While there’s nothing in the revised regulation about prostitution, bus and limousine operations are subject to inspection and law enforcement can make traffic stops on vehicles.
“It’s a lot easier to get a charter bus license than a charter limousine license,” said Brent Bell, president of the Livery Operators Association, which represents about three-quarters of the taxi and limousine operations in Southern Nevada.
“So you have several charter bus companies in Las Vegas that will take a bus, gut the inside of it, put in couches, put in stripper poles, put in lights and then hold themselves out as a party bus company,” Bell said. “They’ll advertise it as a ‘party limo.’ They’re advertising it as a limo without a limo license.”
Bell said the association is supporting the rule changes.
Also in support is the operator of the city’s largest fleet of limousines, the Alan Waxler Group, which built the company from a single vehicle in 1996 to a fleet of 260 today.
The fleet includes limousines, luxury sedans, sport utility vehicles, motor coaches and limo coaches — the company’s entry in the rolling ultra-lounge category.
“It’s kind of a cross between a bus and a limousine,” said the company’s senior chauffeur, Dan Stafford. “You can get in and out of it in a classier way.”
Stafford said drivers are trained specifically to put a chauffeur’s touch on a vehicle that handles like a bus.
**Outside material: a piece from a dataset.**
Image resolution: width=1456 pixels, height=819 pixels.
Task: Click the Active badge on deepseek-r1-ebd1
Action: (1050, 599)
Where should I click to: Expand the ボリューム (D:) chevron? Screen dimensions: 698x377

Drivers caution passengers to be careful when standing when the vehicle is in motion.
“It’s a great way to get a Las Vegas celebration started, whether it’s a wedding, a bachelor party or just friends getting together here, from the time they get to the airport to the time they get to their hotel,” Stafford said.
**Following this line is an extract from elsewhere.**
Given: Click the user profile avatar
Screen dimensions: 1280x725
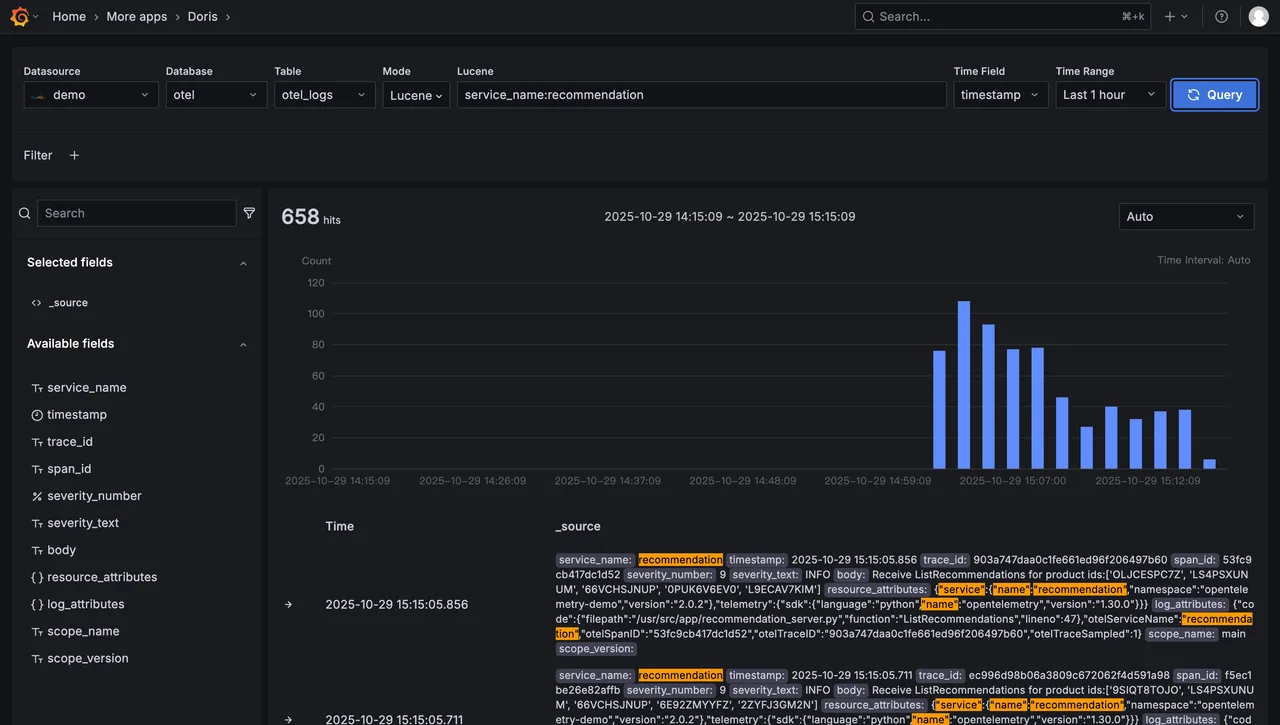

AWG limo coaches are equipped with lounge-style leather seats, ice and beverage compartments, a high-end sound system and special lighting — but no dancer poles. The 14 limo coaches in the fleet have capacities of 16, 20 or 28 passengers. The Transportation Authority classifies a vehicle that can hold 16 or more passengers as a bus.
Alan Waxler, the company’s owner, laughed when asked whether passengers ever have sex on his limo-coaches.
“Riding these are a social opportunity,” he said. “It’s like meeting with friends in someone’s living room.”
Waxler said the main reason he hasn’t installed dancer poles in his vehicles is to discourage people from standing up and dancing when the vehicle is in motion.
“I’ve had less than zero interest in that because it only promotes problems,” he said. “People cut off buses all the time in traffic, and the last thing we want is for our drivers to have to slam on the brakes when somebody’s up dancing.”
Drivers have the discretion of ending a ride if there’s anything illegal going on.
“The way we look at it, the chauffeur is like the pilot of an airplane. If anything illegal is occurring, the pilot is going to land the plane and the passenger is arrested. In our case, we’re not going to invade our customers’ privacy, but if we suspect anything illegal is going on, smoking marijuana, using illegal drugs, we can stop and tell them their ride’s over. But I can’t recall that ever happening.”
AWG’s vehicles rent for $125 an hour, which includes water and ice and the first hour’s fuel surcharge and driver gratuity.
Latoya Rowell, who manages reservations for AWG vehicles, said the limo coaches are hot products that often are booked well in advance.
“They instantly put you into a party scene,” she said.
Most of the transportation is from the airport to hotels or for group outings on the town, but the company occasionally takes groups to Lake Mead or the Grand Canyon.
While many of the bookings are for partying tourists and companies in town for conventions and business meetings, Rowell said they’re sometimes used for children’s birthday parties.
“Instead of party and dance music, you’ll hear kids’ songs on the sound system, and instead of alcohol, they’re serving cupcakes,” said Al Travis, an AWG chauffeur.
Drivers say their passengers are rarely disorderly and are there to maximize their time together.
“In the times I’ve driven, I’ve never had anyone take off their clothes,” Travis said.